Peresmian berlangsung secara simbolis melalui penekanan bel dan dihadiri sejumlah menteri seperti Mensos Saifullah Yusuf, Menko Pemberdayaan Masyarakat Muhaimin Iskandar, Menko PMK Pratikno, Mendiktisaintek Brian Yuliarto, Mendikdasmen Abdul Muti, serta dua siswa yang mewakili sekolah rakyat. Pemerintah memusatkan acara di Banjarbaru sekaligus menandai beroperasinya jaringan sekolah rakyat di berbagai wilayah.
Sebaran dan Target Sekolah
Sekolah rakyat rintisan telah dibuka di 166 lokasi secara bertahap sejak Juli hingga September tahun ajaran 2025/2026. Lokasi tersebut meliputi 35 titik di Sumatera, 70 titik di Jawa, tujuh titik di Bali dan Nusa Tenggara, 13 titik di Kalimantan, 28 titik di Sulawesi, tujuh titik di Maluku, dan enam titik di Papua.

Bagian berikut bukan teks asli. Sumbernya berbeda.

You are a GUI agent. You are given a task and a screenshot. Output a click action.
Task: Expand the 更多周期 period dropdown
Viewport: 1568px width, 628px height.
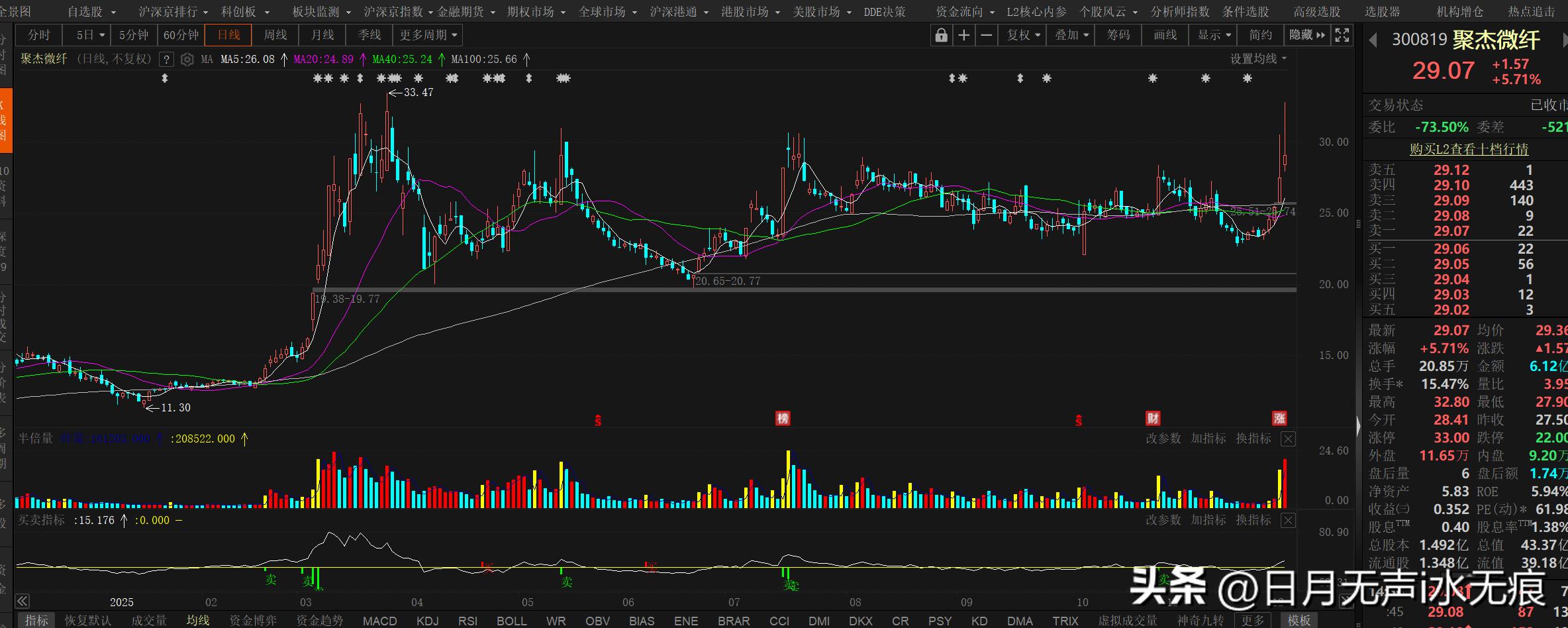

Sebanyak 15.945 siswa sudah menempuh pendidikan selama satu semester di sekolah rakyat pada semester gasal tahun ajaran 2025/2026. Pemerintah menargetkan jumlah sekolah rakyat bertambah hingga 500 unit, dengan kapasitas maksimum sekitar 1.000 siswa di setiap sekolah.
Momen Haru Prabowo
Dalam pidatonya, Prabowo mengaku sangat tersentuh saat meresmikan 166 sekolah rakyat tersebut. Saya sangat terkesima, saya sangat terharu, bahkan, mudah-mudahan kamera nggak menuju ke saya tadi. Sulit saya tahan air mata juga. Sama dengan Mensos,” ujarnya menggambarkan suasana batinnya.
Prabowo menyampaikan rasa bangga dan bahagia ketika melihat para siswa sekolah rakyat yang hadir dalam acara. Ia mengingat kembali keputusan berani pemerintah untuk menghadirkan sekolah berasrama bagi anak-anak dari keluarga dengan kondisi tertinggal yang sebelumnya minim harapan pendidikan.
Visi untuk Siswa Kurang Mampu
Prabowo menekankan bahwa gagasan sekolah rakyat lahir dari keprihatinan terhadap keterbatasan akses pendidikan bagi keluarga kurang mampu. Ia mengajak para menteri dan jajaran terkait mengambil langkah yang dianggap tidak lazim, yaitu membangun sekolah berasrama dengan standar terbaik untuk mereka yang selama ini tertinggal.
“Kita tergerak, teringat, kenapa kita teringat? Bayangkan, bayangkan kalau waktu itu, kita, saya, dan menteri-menteri, tidak ambil sikap yang berani, ‘Mari kita berbuat yang mungkin tidak lazim kita bikin sekolah yang terbaik, sekolah berasrama untuk mereka-mereka yang mungkin tidak punya harapan. Mereka yang dari keluarga yang kondisinya tertinggal’,” kata Prabowo. Program sekolah rakyat diharapkan membuka jalan mobilitas sosial dan memberi kesempatan belajar lebih luas bagi generasi muda di berbagai daerah.